The last two years I broke with my tradition and didn’t do a holiday season column. Last year I felt I needed to write on the reaction to the Paris terrorist attacks. The year before it was a local racism issue that bumped Christmas from this space.
And now, with Trump ruling our attention, my first thought is that there are more important things to write about than Christmas.
But thinking again, it seems important to write about our most emotionally compelling holiday, if only to ask, in this time in which all the emphasis is on what divides us: is there still something that unites us, that we share? It’s an old debate: are the personal and the political separate realms or are they are inextricably intertwined? Surely, if there’s a time of year when divisive politics can and ought to be set aside in favor of shared values, of a spirit more fundamentally human than red vs. blue, it’s Christmas.
Over many years I’ve felt a sort of obligation to come up with a column for the Christmas season. I would approach each December with the belief that there exists in each of us and in our culture in general, to be uncovered anew each year at this time a thick, gooey layer of pure seasonal spirit consisting of ancient expectations and unrequited yearnings, nostalgia for paste smeared red and green construction-paper chains, whiffs of balsam, snatches of songs and stories, including but not limited to the Christmas story. It was a red and green layer shared by all, far more fundamental than red and blue.
I believed further that it’s our job to submerge in that layer, that holiday spirit. Often, coming up with a holiday column became part of my way to meet this obligation. I would write myself into some semblance of seasonal enthusiasm.
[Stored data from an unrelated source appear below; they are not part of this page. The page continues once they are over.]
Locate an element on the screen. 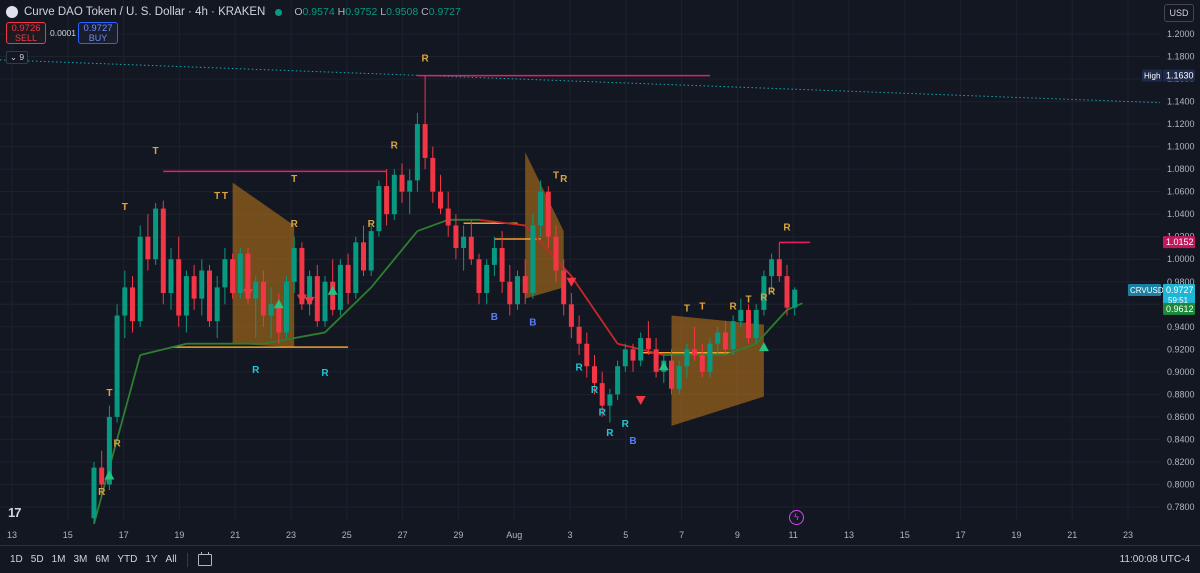  range-1d: 1D is located at coordinates (16, 560).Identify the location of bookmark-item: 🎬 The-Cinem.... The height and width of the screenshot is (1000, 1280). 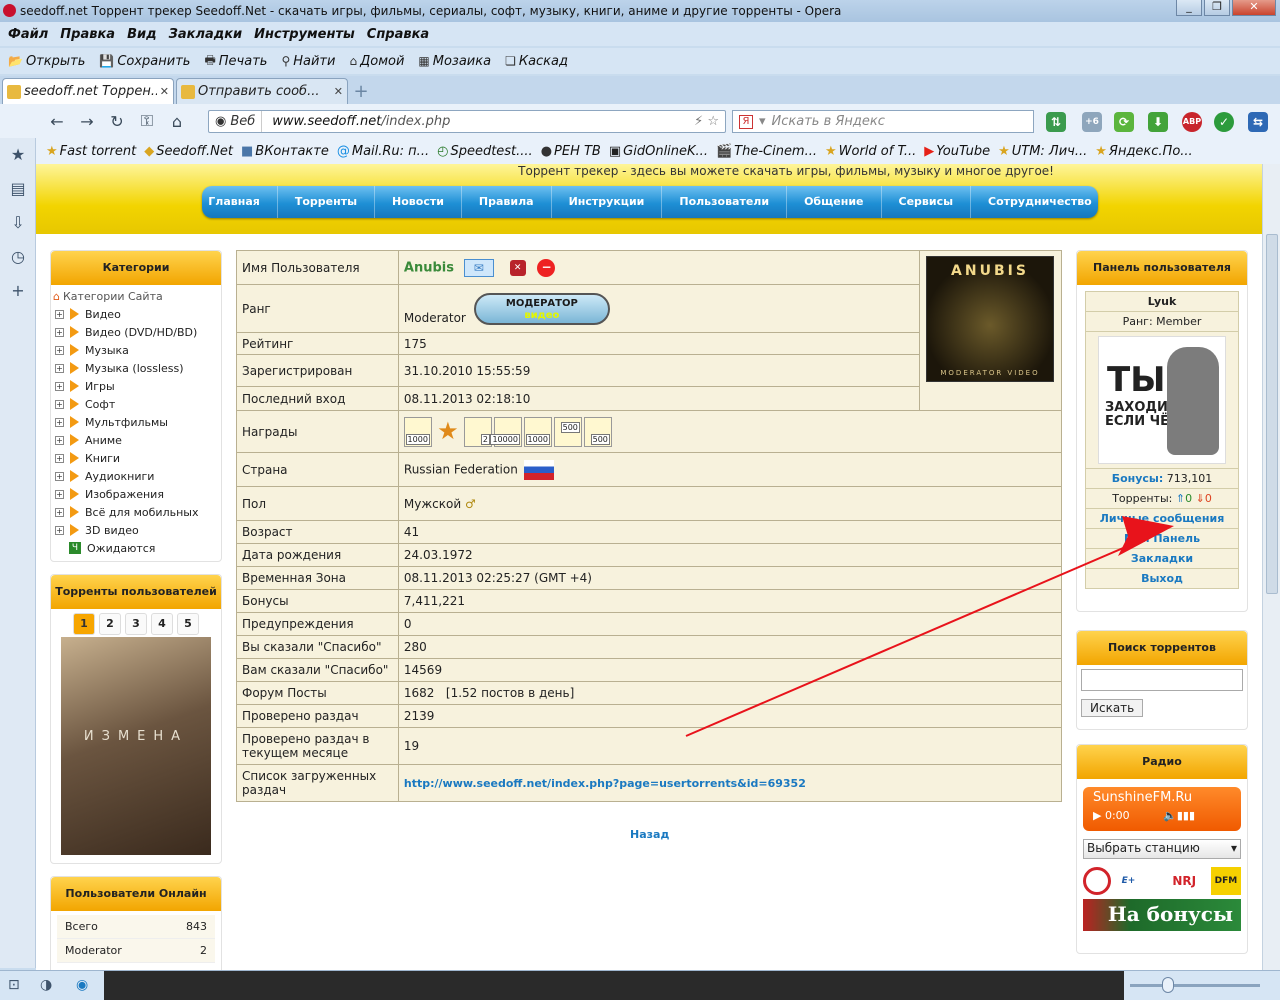
(766, 152).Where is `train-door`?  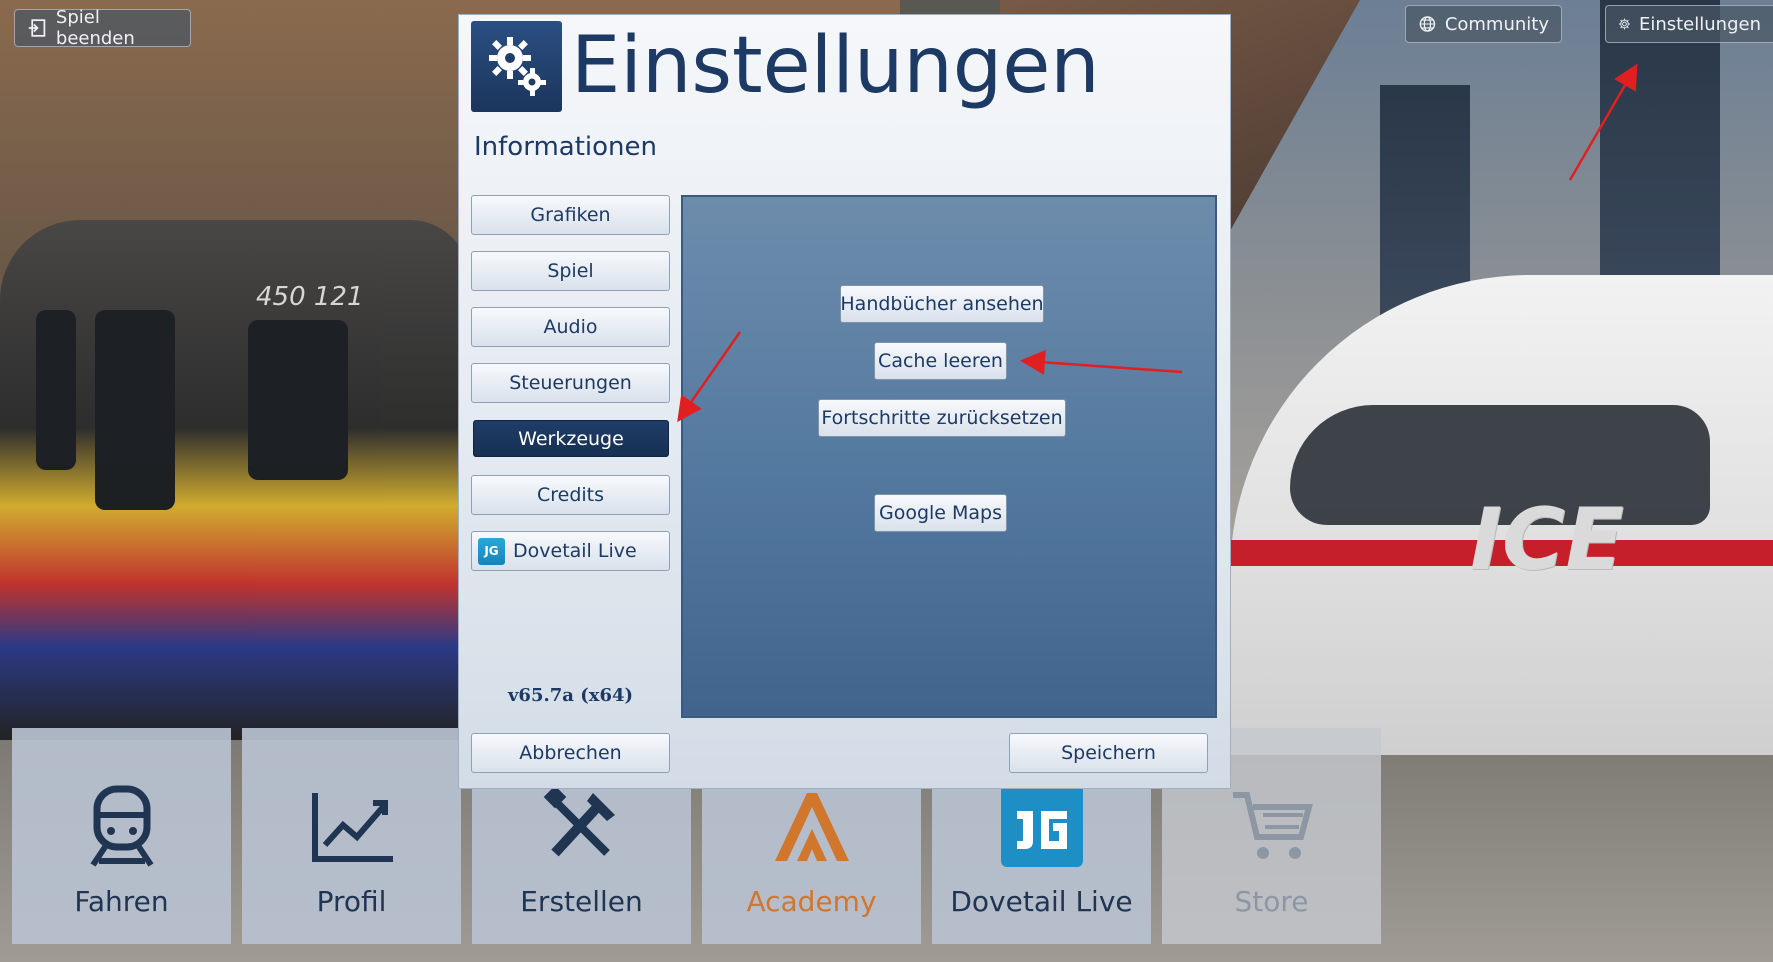 train-door is located at coordinates (135, 410).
As an atheist, I’ve written about the comforting pagan elements in this complicated holiday, such as confronting the nadir of darkness with holiday lights. I wrote one about my annual resistance to the bizarre (when you think about it) ritual of installing a tree in the house and how something about that messy and aesthetically dubious object invariably wins me over so that I can’t bear to take it down. I wrote about what I take to be the secular spirituality of Wenceslas, that good king tromping through the snow to bring dinner to one of his poor subjects.
Once or twice I wrote about what seemed to me to be the inherent politics of Christmas: that the gooey layer was not just red and green but blue–that Christmas spirit itself seemed indisputably a progressive or liberal phenomenon. By the time the ghosts got through showing Stooge the error of his capitalist ways, he was definitely becoming a left-leaning softie (like his author). In the perennial seasonal favorite, “It’s Wonderful Life,” it’s the socialized savings and loan, not Mr. Potter’s profit-dominated bank we root for. I argued that there’s something grievously wrong with a society in which a Needy Fund is needed. Or in which a Bob Cratchit needs to depend for his Christmas dinner on the unlikely good humor of his boss.
I counted in those columns on being able to talk about the gooey layer of seasonal spirit as if it existed and most of us know what it is. And in fact over many years I never received a negative email back, to protest the idea that the shared spirit of our most powerful holiday is a progressive, even revolutionary spirit.
But this season of 2016 is punctuated every day by presidential appointments that seem downright insulting to half the country. A solid NPR talk show features expert historians warning of fascism. Each locked in its own Facebook newsfeed, one half gloats about a future that frightens the other half. We seem way beyond mutual civility, let alone some mutually agreed upon Christmas spirit that can rule the season and heal our hearts and our country.
It strikes me that a society is in trouble when we can’t even agree on which is the Grinch and which is Santa.
To paraphrase Tiny Tim, “God help us. Every one.”